ZITIERTER TEXTAUSZUG:
++++++

Das Landgericht Düsseldorf hat in einer neuen Entscheidung (Urteil vom 22.03.2011, Az.: 3 KLS 1/11) die Strafbarkeit von Distributed Denial Of Service Attacken nach § 303b Abs. 1 Nr. 2, Abs.2 StGB (Computersabotage) bejaht, freilich ohne nähere Begründung.

Das Fehlen einer Begründung hinterlässt speziell in Strafurteilen immer einen Beigeschmack, zumal die Frage der Strafbarkeit von DDoS-Attacken, so eindeutig nicht ist. Der Gesetzgeber wollte dieses Phänomen mit der Schaffung von § 303 b Abs. 1 Nr. 2 StGB erkennbar unter Strafe stellen. Darüber, ob ihm dies gelungen ist, kann man sicherlich diskutieren. Die Tathandlung wird von der Strafvorschrift als Dateneingabe oder Datenübermittlung, in der Absicht, einem anderen Nachteil zuzufügen, umschrieben. Der objektive Tatbestand besteht also lediglich in einer Dateneingabe oder -übermittlung, also einem grundsätzlich sozialadäquaten Verhalten. Damit wird also noch kein zu missbilligendes Verhalten beschrieben. Ob sich die gebotene Einschränkung allein auf subjektiver Ebene durch die zusätzlich notwendige Nachteilszufügungsabsicht ausreichend bewerkstelligen lässt, kann man bezweifeln. Mit Blick auf den Bestimmtheitsgrundsatz ergeben sich Zweifel an der Verfassungsmäßigkeit der Vorschrift.

Nachdem der Wortlaut des § 303b Abs. 1 Nr. 2 StGB DDoS-Angriffe allerdings durchaus umfasst, droht eine strafrechtliche Ahndung, wie das Urteil des LG Düsseldorf zeigt.

posted by Stadler at 22:50  

5 Comments

  1. Die Frage bleibt, wenn man nun „unbewusst“ Teil eines Botnetzes ist welches den eigenen Rechner für solche Attacken missbraucht….

++++++

DURCHZUFÜHRENDE AUFGABEN:
A - Schreibe aus dem Textauszug über DDoS-Attacken den Teil ab, der mit den Worten „Nachdem der Wortlaut“ beginnt und mit „solche Attacken missbraucht….“ endet.
B - Übertrage diesen Satz aus dem Textauszug über DDoS-Attacken ins Englische: „Der Gesetzgeber wollte dieses Phänomen mit der Schaffung von § 303 b Abs. 1 Nr. 2 StGB erkennbar unter Strafe stellen.“

++++++

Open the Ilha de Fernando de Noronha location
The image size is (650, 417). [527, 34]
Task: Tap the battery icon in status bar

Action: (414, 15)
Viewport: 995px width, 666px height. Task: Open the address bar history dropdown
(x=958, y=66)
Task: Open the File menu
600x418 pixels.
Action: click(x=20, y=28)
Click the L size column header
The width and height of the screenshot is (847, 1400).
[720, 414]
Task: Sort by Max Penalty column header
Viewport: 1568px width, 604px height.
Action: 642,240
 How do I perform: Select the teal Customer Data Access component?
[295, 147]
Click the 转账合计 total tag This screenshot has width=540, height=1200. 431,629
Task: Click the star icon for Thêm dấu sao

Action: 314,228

++++++

LÖSUNGEN ZUR ÜBUNG:
A -
Nachdem der Wortlaut des § 303b Abs. 1 Nr. 2 StGB DDoS-Angriffe allerdings durchaus umfasst, droht eine strafrechtliche Ahndung, wie das Urteil des LG Düsseldorf zeigt.

posted by Stadler at 22:50  

5 Comments

  1. Die Frage bleibt, wenn man nun „unbewusst“ Teil eines Botnetzes ist welches den eigenen Rechner für solche Attacken missbraucht….

B - The legislature evidently intended to make this phenomenon punishable by creating § 303b para. 1 no. 2 StGB.